Fictions
Alice Zeniter, L’art de perdre : une réussite !

Alice Zeniter, L’art de perdre : une réussite !

17 August 2017 | PAR Marianne Fougere

Prix Renaudot des lycéens 2015 pour Juste avant l’oubli, Alice Zeniter mériterait avec ce roman d’entrer au programme des classes de terminale !

[rating=5]

Si vous détestez d’ordinaire – comme l’auteur de cette chronique ! – les sagas familiales, ce livre est fait pour vous. Si vous conservez de très mauvais souvenirs de vos cours d’histoire, L’art de perdre est pile poil ce qu’il vous faut. Si vous croyez que la liberté d’être soi est la plus grosse foutaise qu’on ait jamais inventée, suivez le guide. Et si rien de tout cela ne vous concerne, ouvrez le dernier roman d’Alice Zeniter ne serait-ce que pour lire sa somptueuse première page qui forcément vous rappellera tous ces matins  – de gueule de bois ou pas – où l’on se dit que l’on ne va pas y arriver, où l’on « touche du doigt l’extrême difficulté que représente être vivant et que la volonté réussit d’ordinaire à masquer ».

Être vivant est d’autant plus difficile quand l’histoire s’en mêle, celle avec un grand H et celle avec un petit h. Et tout se complique encore davantage quand l’histoire, la grande et la petite, se noue entre deux territoires étroitement liés mais pourtant terriblement déchirés. On comprend dès lors pourquoi ces matins – de gueule de bois surtout – sont mâtinés de tant de détresse pour Naïma, jeune galeriste qui n’aspire qu’à vivre, rire et aimer mais que tout renvoie inexorablement à ses origines algériennes. Naïma fait partie de ces filles qui ont oublié d’où elles viennent comme se plaît à le rappeler l’oncle Mohamed. Oubliés les champs d’olivier qui ont fait la fortune et le malheur de son grand-père ; oubliées les raisons contingentes qui ont fait de ce dernier un « harki » ; oubliée l’Algérie de l’enfance paternelle ; oubliée la langue que parle toujours pourtant sa grand-mère. Une exposition consacrée au peintre  Lalla se présente comme l’occasion de réparer cet Oubli avec un grand O, de fouler les pans escarpés de ces montagnes kabyles quittées à la hâte sous la menace. Mais comment faire resurgir un pays du silence ? Comment faire resurgir et coexister des mémoires en conflit ?
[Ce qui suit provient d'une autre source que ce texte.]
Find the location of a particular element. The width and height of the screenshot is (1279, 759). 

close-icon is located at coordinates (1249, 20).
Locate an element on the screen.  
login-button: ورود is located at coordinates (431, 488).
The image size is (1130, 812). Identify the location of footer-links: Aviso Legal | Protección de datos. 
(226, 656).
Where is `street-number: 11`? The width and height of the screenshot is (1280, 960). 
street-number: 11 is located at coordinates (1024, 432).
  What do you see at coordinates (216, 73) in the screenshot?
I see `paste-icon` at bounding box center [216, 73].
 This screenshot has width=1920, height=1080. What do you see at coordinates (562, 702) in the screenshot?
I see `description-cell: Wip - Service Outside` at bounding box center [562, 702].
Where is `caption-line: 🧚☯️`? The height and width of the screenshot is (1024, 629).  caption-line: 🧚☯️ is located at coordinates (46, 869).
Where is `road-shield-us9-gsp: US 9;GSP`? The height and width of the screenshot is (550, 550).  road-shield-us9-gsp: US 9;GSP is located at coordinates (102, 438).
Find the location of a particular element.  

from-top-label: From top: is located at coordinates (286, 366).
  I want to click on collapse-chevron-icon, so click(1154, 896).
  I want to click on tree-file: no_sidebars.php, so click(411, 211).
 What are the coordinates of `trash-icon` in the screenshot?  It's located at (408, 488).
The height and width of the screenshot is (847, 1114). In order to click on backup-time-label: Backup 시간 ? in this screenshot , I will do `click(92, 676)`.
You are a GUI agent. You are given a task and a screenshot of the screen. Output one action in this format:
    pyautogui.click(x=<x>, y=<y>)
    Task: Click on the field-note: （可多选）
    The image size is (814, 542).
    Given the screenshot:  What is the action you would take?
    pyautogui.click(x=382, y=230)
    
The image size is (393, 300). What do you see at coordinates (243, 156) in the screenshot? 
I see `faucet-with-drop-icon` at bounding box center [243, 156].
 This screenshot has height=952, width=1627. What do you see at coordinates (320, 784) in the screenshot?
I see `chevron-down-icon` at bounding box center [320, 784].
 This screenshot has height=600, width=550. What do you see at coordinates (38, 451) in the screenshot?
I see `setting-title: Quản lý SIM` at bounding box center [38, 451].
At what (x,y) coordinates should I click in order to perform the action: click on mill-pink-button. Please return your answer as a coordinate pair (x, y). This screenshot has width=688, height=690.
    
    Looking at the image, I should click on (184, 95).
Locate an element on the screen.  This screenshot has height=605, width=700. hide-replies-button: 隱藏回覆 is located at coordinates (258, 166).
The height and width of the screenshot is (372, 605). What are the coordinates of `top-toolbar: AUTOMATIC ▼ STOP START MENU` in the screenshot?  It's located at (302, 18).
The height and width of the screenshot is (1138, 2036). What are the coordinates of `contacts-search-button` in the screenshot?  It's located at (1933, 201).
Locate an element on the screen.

Telle une chasseuse de perles, Zeniter tente de remonter à la surface ces fragments de vie enfouis.  Des années de plomb à la fuite précipitée, du débarquement en France à l’installation dans le camp de Jouques, d’un logement HLM à un autre, son histoire nous ballote comme la grande l’a fait avec les générations successives de cette  famille prisonnière d’un passé tenace. Dans un style vif et délié, c’est avec beaucoup d’humilité que Zeniter nous livre une belle leçon d’histoire mais aussi de courage. Courage d’un grand-père resté fidèle à ses idéaux mais trahi après coup par l’histoire ; courage d’un père qui s’en est remis au silence pour ne pas exploser ; courage d’une fille qui, au-delà des héritages et des injonctions intimes ou sociales, n’arrive nulle part mais continue d’être en mouvement, d’aller encore de l’avant. Un texte littéraire pour combler les trous laissés dans le tissu de l’histoire ; une lecture salvatrice quand on sait que les enseignants  doivent désormais se livrer à un arbitrage entre les mémoires, arbitrage très souvent favorable à la mémoire de la seconde guerre mondiale au détriment de celle de la guerre d’Algérie …

Alice Zeniter, L’Art de perdre, Paris, Flammarion, sortie le 17 août 2017, 507 p., 22 euros.